As current condo and coop buyers know too well, buying property in Manhattan isn’t as easy as one would think. Among the vast array of buildings in the city, there were only 10,243 properties for sale in the quarter, a record low. The inventory was split into coops and condos 51% and 45%, respectively.
Inventory of properties available for sale continues to plummet, hitting a record low this past quarter. Usually, the first quarter sees a pop in inventory as sellers put their properties on the market in March for the Spring selling season that begins in April. However, this year, inventory shrunk even further. What this means is continued price increases and less options for buyers this year. While there are a lot of construction cranes back in NYC, it takes quite a while to build a residential tower, so many of these buildings with towering cranes won’t be ready for occupancy for 2 to 3 years.

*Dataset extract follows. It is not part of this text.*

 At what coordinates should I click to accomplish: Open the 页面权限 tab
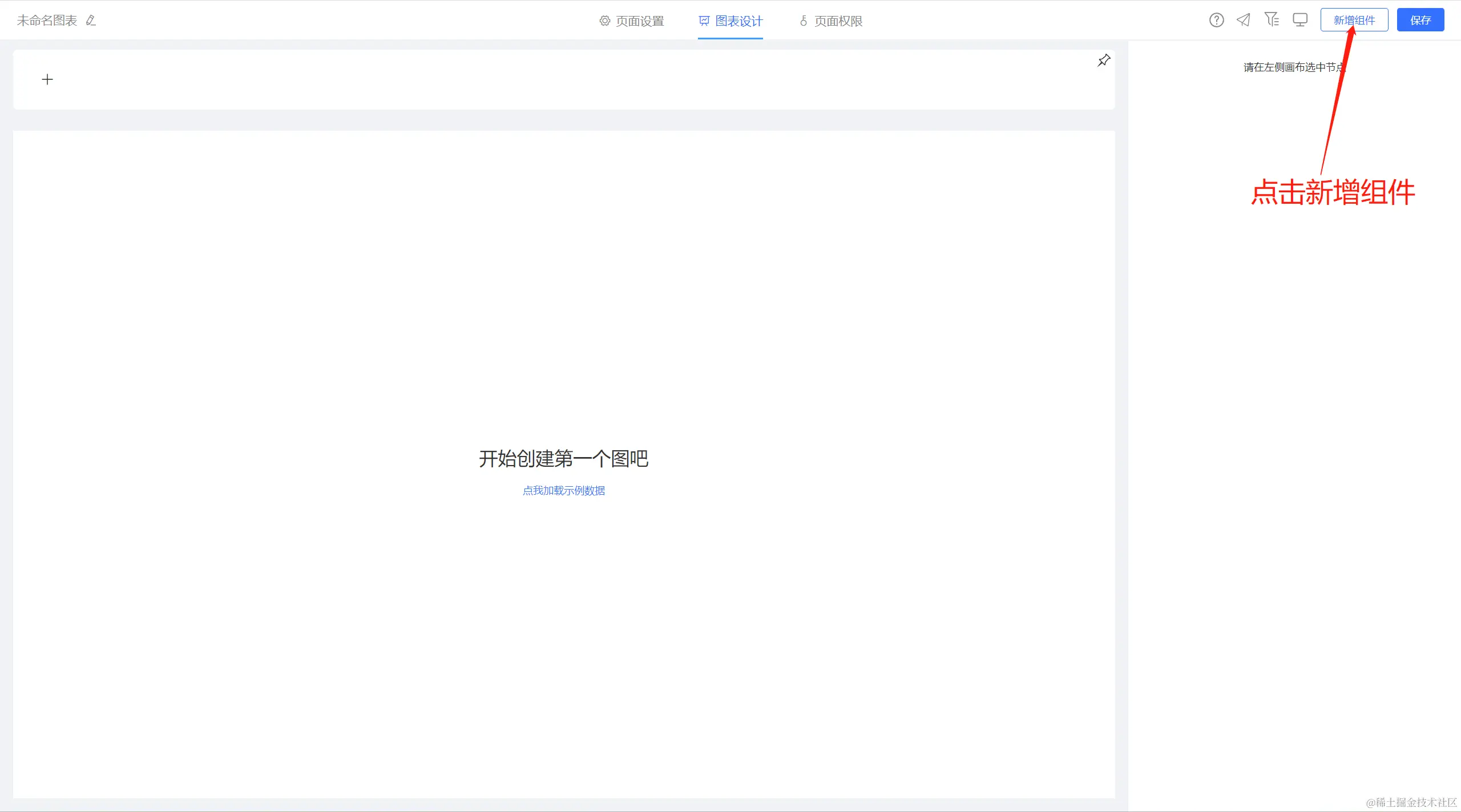[838, 21]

Buyers should be ready for stiff competition if they are looking to buy a property this year. Demand has persisted in the face of higher prices and lower inventory, proving the Manhattan residential real estate market is quite resilient. The good news is that new inventory is slated to come on the market in the next couple of quarters, however, with demand continuing to be so strong we agree with Streeteasy.com, that prices of Manhattan properties won’t trend lower. Demand is just too high.
If you are buying property in Manhattan this Spring or Summer, here are some tips of how to get your offer accepted.
Despite growing prices and tight inventory, demand for Manhattan real estate has proven resilient. Sales volume in the first quarter increased 2.6 percent from last year in a sign that some buyers are not to be discouraged by shrinking inventory or price growth. Sales of condos and co-ops grew by 1.5 percent and 2.7 percent from last year, respectively. The median time on market for all Manhattan homes sold in the first quarter rose slightly from 58 days to 60 days during the same quarter last year. Heavy competition for limited sales listings will favor sellers this spring. Expect the supply-demand imbalance to drive price growth into the spring months and keep time on market relatively short.
The good news for buyers: the second quarter almost invariably brings a surge in new listings as homeowners wait for March and April to sell their properties. Buyers’ patience may be rewarded by more options in the near future, but they will likely not come at a lower price.